帝国(うち)の食事は、あまり口に合わないか?」


「はい?」


 何を言っているのか? と理解できず首を傾げる私に、


「あまり食べてないだろう。今日だけじゃなく、ずっと」


 とセルヴィス様は眉根を寄せる。


「宮中で毒を盛られる可能性を危惧するのは理解できるが、身体が持たんぞ」


 私はセルヴィス様の言葉に驚き、目を丸くする。気づかれているとは思わなかった。

 ただ私の食が細いのは、毒を警戒しての事ではない。

 食べたくない、のではなく食べられないのだ。リープ病を発症してからは、特に。


「倒れられても迷惑だ。不特定多数が買うこういうところの方がかえって毒は盛り辛い。食え」


 命令だ、とセルヴィス様は私に串焼きを差し出す。

 それを見ながら、私はイザベラの事を思い出す。


『こんな家畜のエサのような食事を私に出すなんて、いい度胸ね』


 パリンとお皿の割れる音が部屋に響く。


『あはっ、いい事思いついた! 残飯なんだから家畜らしくアンタが食べなさい?』


 命令よ。そう言ったイザベラの目は何か少しでも私に食べさせようと必死な色をしていた。

 お母様が亡くなり、それまで以上に私への風当たりが強くなって食事を抜かれるなんてあからさまな嫌がらせが横行していた6年前。

 思い返せば、アレが暴君王女の始まりだった。


「……元々食が細くて、あまり食べられないんです」


 毒で倒れ、食事を抜かれ、食が進まなくなった私に合わせ、無理をしていたのはイザベラの方。

 自分の偽物と体型が大きくかけ離れたら可笑しいでしょと、私を虐めるフリをして何とか食事の手配をしてくれた。
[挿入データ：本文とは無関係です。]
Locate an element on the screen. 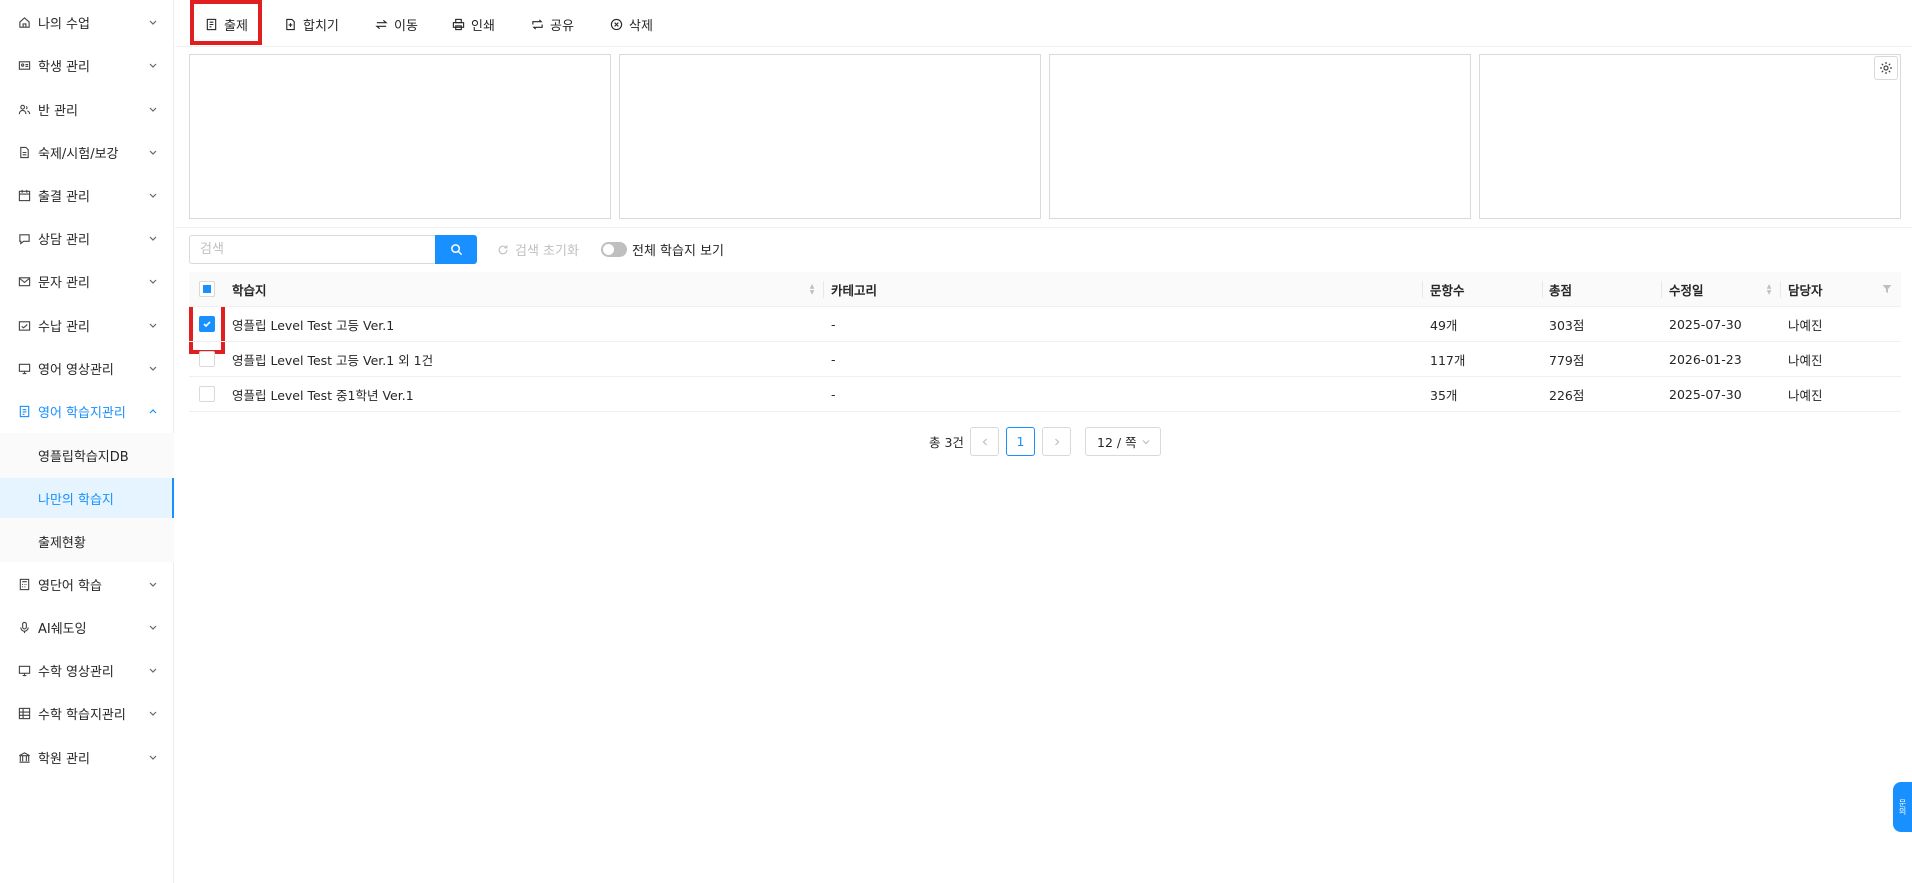 Image resolution: width=1912 pixels, height=883 pixels. toggle-switch is located at coordinates (614, 250).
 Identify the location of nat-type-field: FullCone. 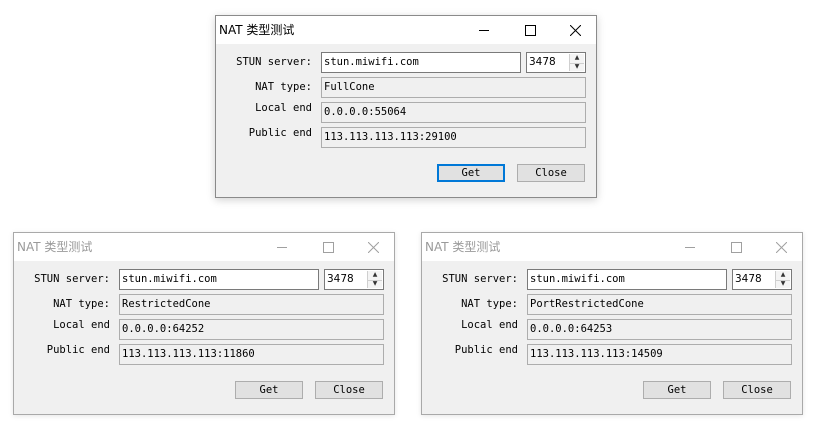
(454, 88).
 それでも私が食べられず体重が落ちてしまった時は、自分の食事を抜く事もあった。

 私とは違い健康体だったイザベラが食べ盛りだった年頃に空腹に耐えるのは、きっと辛かっただろうに。


『私はお姉様だもの』


 いつだって、イザベラはそう言って笑った。


「……沢山、食べさせてあげたかった、な」


 ぽつり、と思わず溢れた私のつぶやきに、不思議そうな顔をするセルヴィス様。

 私はセルヴィス様の顔をじっと見る。

 今までの人生で何の接点もないはずなのに、この人といると何故だか蓋をしたはずの過去の自分が顔を覗かせる。
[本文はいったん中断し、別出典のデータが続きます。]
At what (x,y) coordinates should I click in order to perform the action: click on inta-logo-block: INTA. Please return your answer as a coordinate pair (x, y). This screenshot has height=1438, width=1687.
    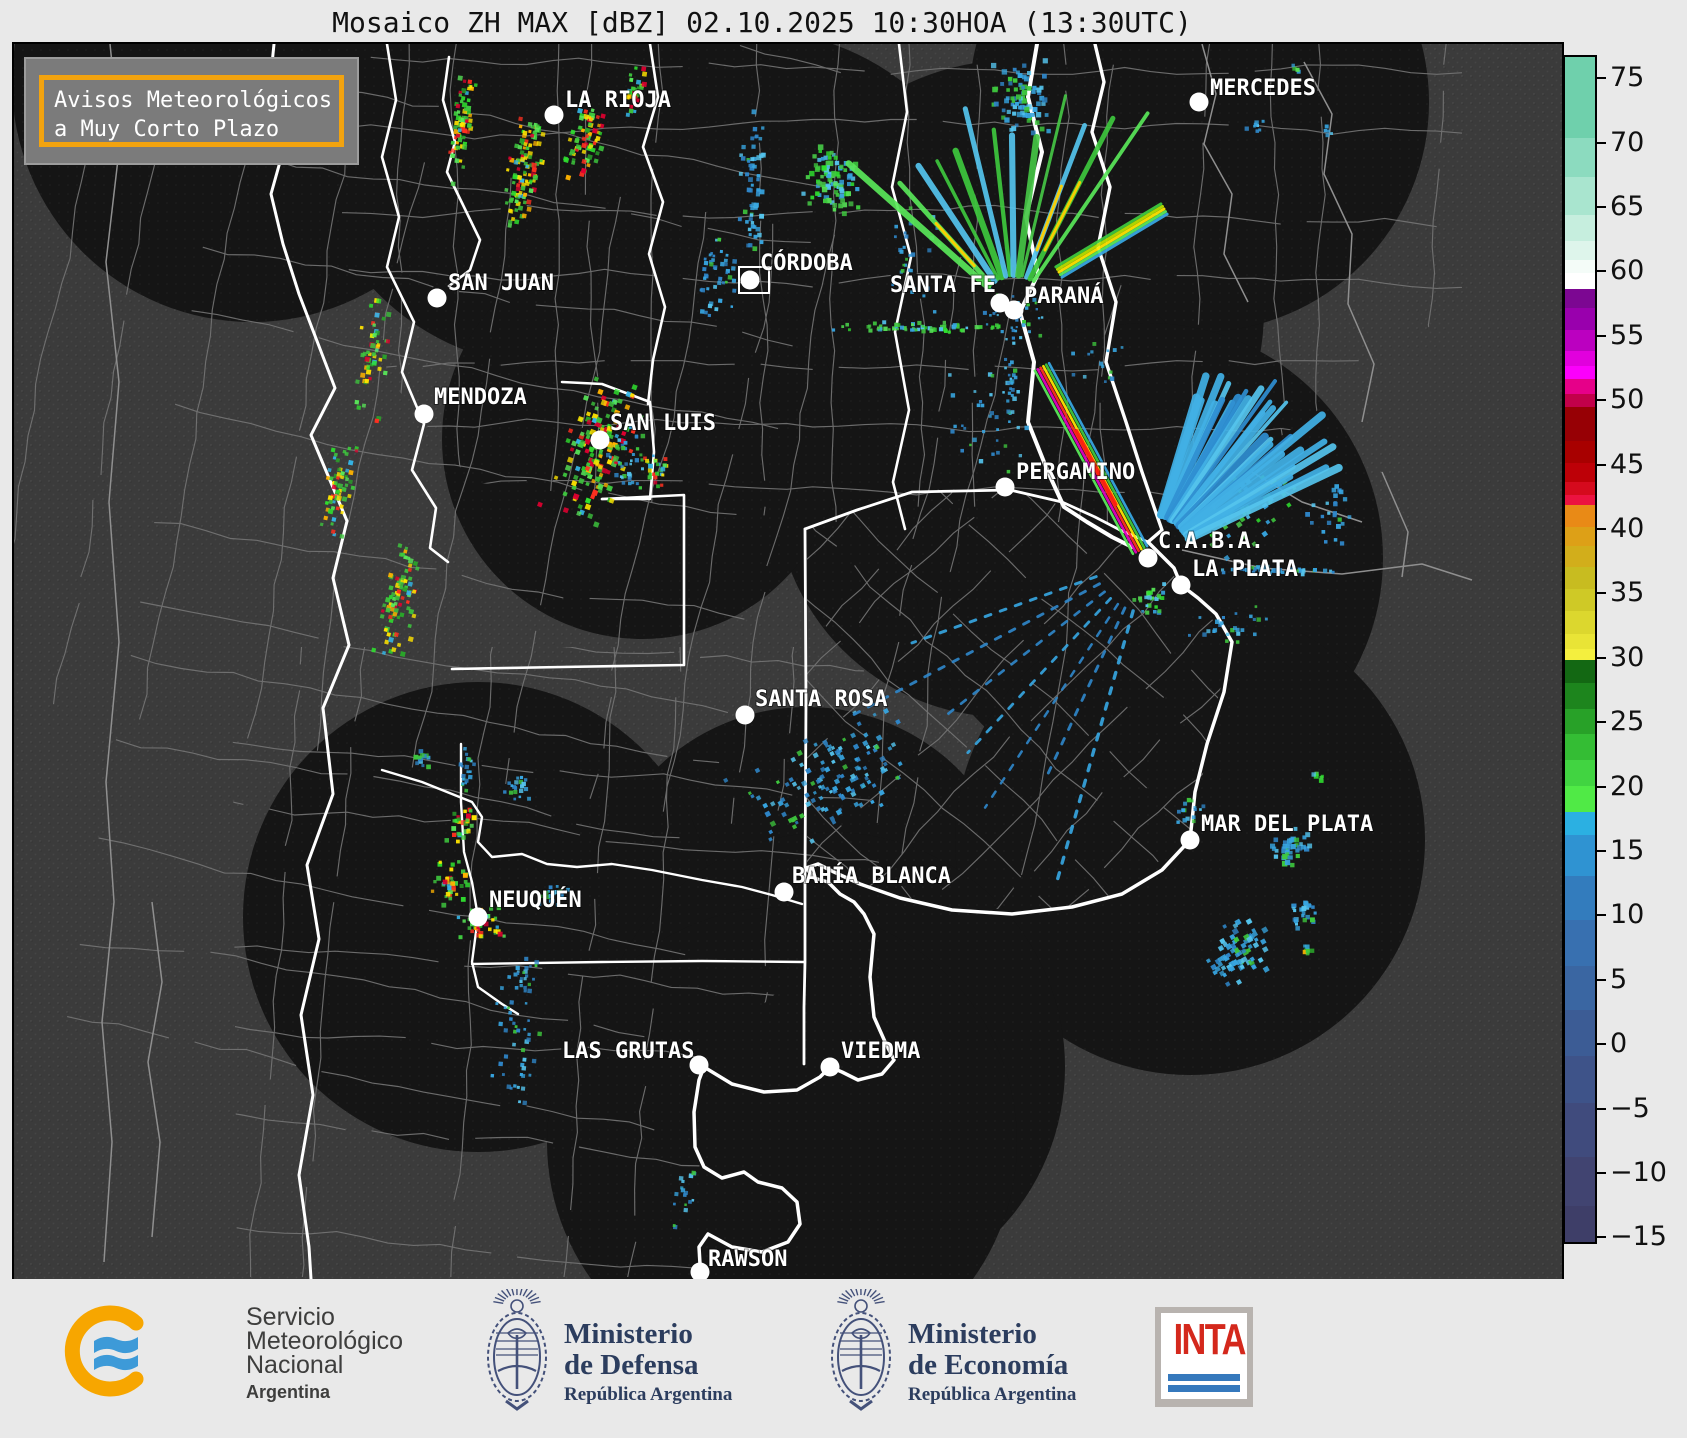
    Looking at the image, I should click on (1204, 1357).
「帝国の食事は全部美味しいですよ。ただ、祖国が敗戦し国が混乱する最中、自分だけが満たされるという事に罪悪感を覚えるだけで」


「そうか」


 私の口から出た恨みがましく聞こえる言葉をセルヴィス様が咎める事はなく、自分の醜さだけが浮き彫りになる。
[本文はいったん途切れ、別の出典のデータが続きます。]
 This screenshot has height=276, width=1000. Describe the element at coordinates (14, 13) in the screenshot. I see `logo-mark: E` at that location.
 八つ当たりですら受け止める器の大きさは漆黒の闇のように底が見えなくて。

 多分沢山の人に当たり前に寄りかかられるだろうその強さがなんだか悲しくて。

 ああ、やっぱりこの人もイザベラと同じ人種(優しい嘘つき)だ、と私は確信する。

 私はいつもと色味の違う瞳を見ながら口元に弧を描く。


「ですから、私。必ずセスのお役に立ってみせますわ」


 そのためにもまずは腹ごしらえですね、とお礼を言って残りの串焼きを受け取る。


「なので、セスが一緒に食べてくれると嬉しいです」


「嬉しい?」


「はい。普段から一人で食べることが多かったので」


 やってみたくて、と昔の光景を思い浮かべながら私は提案する。

 イザベラと入れ替わった時しか許されなかった、家族で囲む穏やかな食卓。

 リィルとして席に着くことのできないそれは、結局偽物の時間でしかなかったけれど。


「仲のいい家族、とは食事を共にするらしいですよ」


 物語の中によく描かれていた、私にとって限りなくフィクションに近い家族像を話す。


「なるほど、考えた事もなかったな」


 血縁など喰うか喰われるかだからなと真顔で語るセルヴィス様になんて物騒なと思ったけれど、うちも大して変わらなかったわと気づき苦笑する。


「せっかくなので、セスのお勧めを教えてくださいな」


 そう言って私は出店の並ぶ方を指さす。


「ああ、分かった」


 短い言葉と共に差し出された手に私は一瞬躊躇って、手を重ねる。

 これは、ごっこ遊び(・・・・・)だ。だから、勘違いをしてはいけない。


(この人を知りたい、と思うのは売国の戦略を練るためよ)


 所詮私はイザベラ(第一王女)の偽物でしかないのだから、と私は自分に強く言い聞かせた。